8 April / 29 May 2022

Berlin-based Andi Fischer is back in Avlskarl Gallery with his second solo show in Copenhagen. The show will consist of bronze sculptures in “situations” with landscape paintings.




How did the show come about?

Normally, I have a lot of figures in my paintings in certain situations, like animals and people in fighting or trading situations. This time, I wanted to take the figures out of the paintings and make both landscape paintings as well as bronze figures. The idea of the show was to make the gallery a place where new “situations” could be pulled together, having one crocodile, or two crocodiles, or one person, and changing it up.  I talked to Morten about it, and he really liked the idea of having bronze figures. Morten then told me that he knew someone in Italy that could make the figures, so that’s how it came about. 

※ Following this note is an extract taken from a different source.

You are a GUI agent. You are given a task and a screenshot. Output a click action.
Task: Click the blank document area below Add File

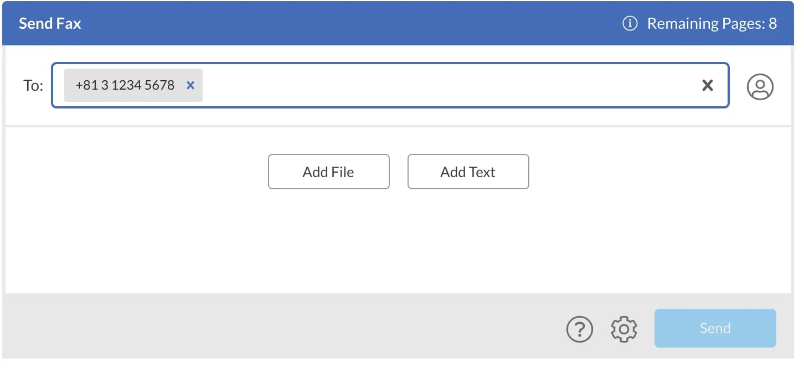pos(398,244)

I have now started to paint the bronze sculptures; it’s really exciting as they look so similar to wood sculptures, but are not. They are both heavy and difficult to paint, but also quite easygoing and funny on the other hand. And they have the same quality of imperfection as the paintings. When you hold them in your hand and paint them, you almost forget that they are not wood; you almost forget that they’re bronze sculptures. 

How has the long-lasting process of working with bronze sculptures been compared to your usual practice?

I have really enjoyed the process of it. I started doing the sculptures as wood sculptures, and they were really quick even though they took me much longer than a painting. I always try to approach my work with spontaneous compositions and quickness, which is hard to do in wood, as it takes much more time. As I gave the wooden sculptures to the bronze guys in Italy, they were out of my hands, and I really couldn’t do anything more. But now, the process of coloring them is very different from coloring wood or making a painting, but I think and hope that the sculptures will have the same spontaneous situations as the paintings have.

What was your inspiration for the landscape paintings?

I always go to Bretagne in France for a few months a year. I try to go there in the wintertime, because Berlin is so cold and shitty, and it’s a bit warmer there. I like being at the seaside, having the landscapes there. They always impress me, just as the old landscape painters before me have been impressed by the magic of landscapes. I learned that landscape painting is a cool way for me to express my quick and spontaneous style and that it doesn’t need a lot of colors. 

Sometimes I feel like landscape paintings are much more performative than figurative paintings, as landscape paintings don’t have to follow as many rules as figurative paintings. They are much freer, and I think you can see that in the paintings. All the freeness the paintings have, the sculptures do not have. They are both stiff and just “there”. I always try to give both of them something from the other side. I try to give the paintings a bit of stiffness and tradition, as the bronzes have, and the bronzes some freeness, as the paintings have.